Business

‘The Walking Dead’ alive on Dish after deal

For 14 million Dish Network subscribers yesterday, “The Walking Dead” came back to life.

After marathon talks over four nights — including a final session that stretched to 3 a.m. yesterday — Dish and Cablevision settled their legal dispute over the scuttled Voom HD service.

Lawyers for the two media giants will appear in Manhattan state court this morning to formally present the deal to the court.

Under the accord, Dish will pay Cablevision and its former subsidiary, AMC Networks, $700 million in cash and agrees to put the channels back into its lineup. The value of the seven-year carriage agreement is put at hundreds of millions of dollars.

While the settlement is good news for “Walking Dead” fans, it must also be a relief for Dish boss Charlie Ergen, who was scheduled to testify this week in the bitter Cablevision-Dish trial and could have been subject to a tough cross-examination.

To be sure, the deal is a huge relief for AMC boss Josh Sappan — although Ergen doesn’t come away empty-handed. In fact, given that most of the negotiating leverage was on the Cablevision-AMC side, it looks like Dish came away with a sweet deal.

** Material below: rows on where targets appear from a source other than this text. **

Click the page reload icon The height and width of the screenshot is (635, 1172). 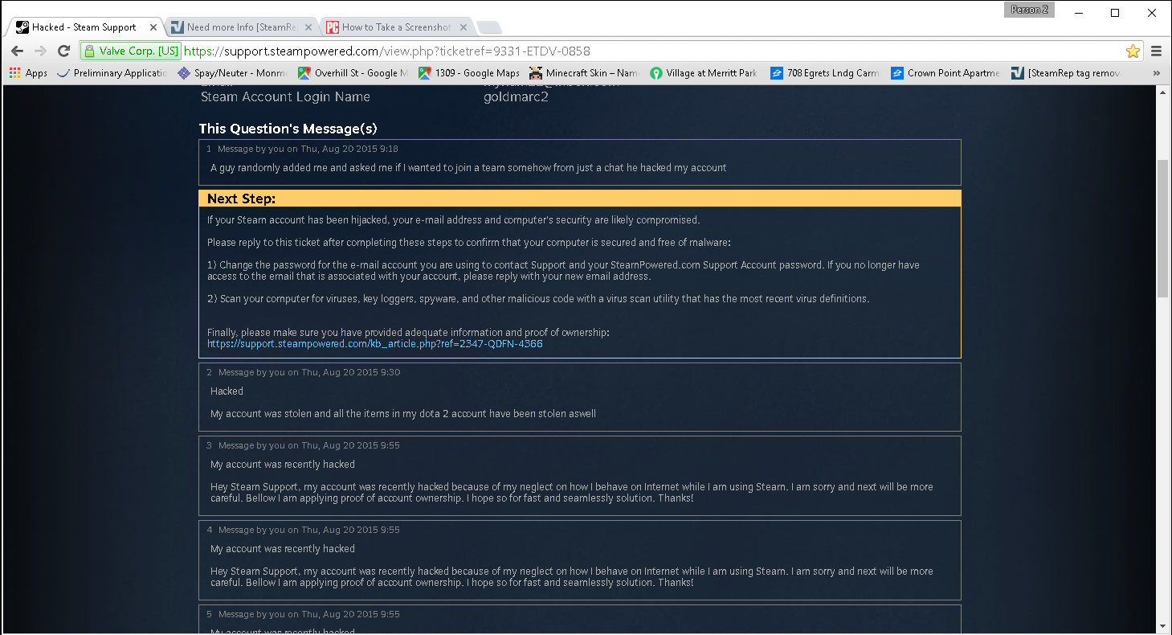64,51
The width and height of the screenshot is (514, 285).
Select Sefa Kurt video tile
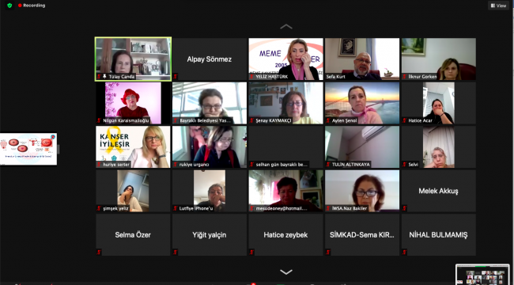click(x=362, y=59)
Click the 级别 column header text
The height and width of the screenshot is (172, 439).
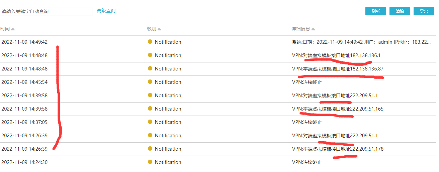pos(151,29)
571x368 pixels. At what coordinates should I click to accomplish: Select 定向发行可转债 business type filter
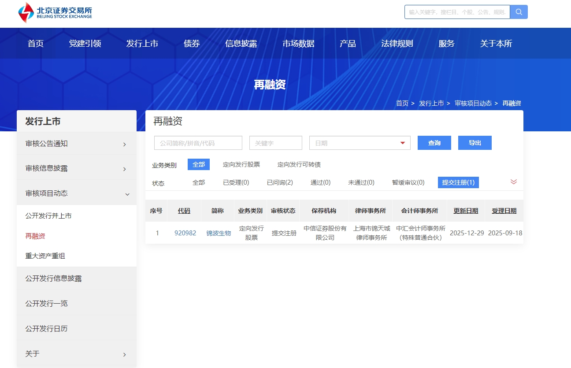(x=299, y=164)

The two were at odds over the move by EchoStar — Dish’s parent until it was spun off in 2008 — to back out of a 15-year deal set in 2007 to carry Voom HD programming.

Cablevision is, in fact, helping Ergen with his spectrum ambitions selling 500 MHz multichannel video and data distribution spectrum to bandwidth-hungry Ergen.

That spectrum sale represents $80 million of the $700 million settlement. AMC is also receiving increased carriage fees over the seven-year deal it signed with Dish and better positioning on the dial in some markets, while MSG gets carriage on Dish for music network Fuse. MSG was spun off from Cablevision in 2010.

Cablevision and AMC Networks, now a separate company whose assets include IFC, Sundance and WeTV, will split the settlement cash equally.

“Dish dodged a major bullet by avoiding the embarrassment of having Charlie Ergen take the stand in the midst of numerous allegations of continued corporate misconduct,” said litigation expert Thomas Claps of Susquehanna Financial.

“Dish’s payment of $700 million can be viewed as a bargain, given that they were facing much steeper damages at trial,” he said.

Lawyers for EchoStar began negotiating last Wednesday after Judge Richard Lowe dismissed the legal teams in the wake of a day of courtroom chaos.

During that wacky Wednesday, a Dish programming executive lambasted Cablevision’s lawyer, Orin Snyder, after coming under pressure during the two-week trial, and later lashed out verbally at Snyder’s father, who was in the courtroom.

Judge Lowe is said to have blessed the deal yesterday after he was presented its terms, hammered out while lawyers and executives chewed on cold pizza and the facts of the dispute.

AMC Networks will suffer $20 million in lost Dish affiliate fees, $10 million in legal fees but an 8 percent growth in ad revenue, according to predictions for the third quarter by Bank of America.

Overall revenue in the period is expected to rise 4 percent over the previous year to $294 million.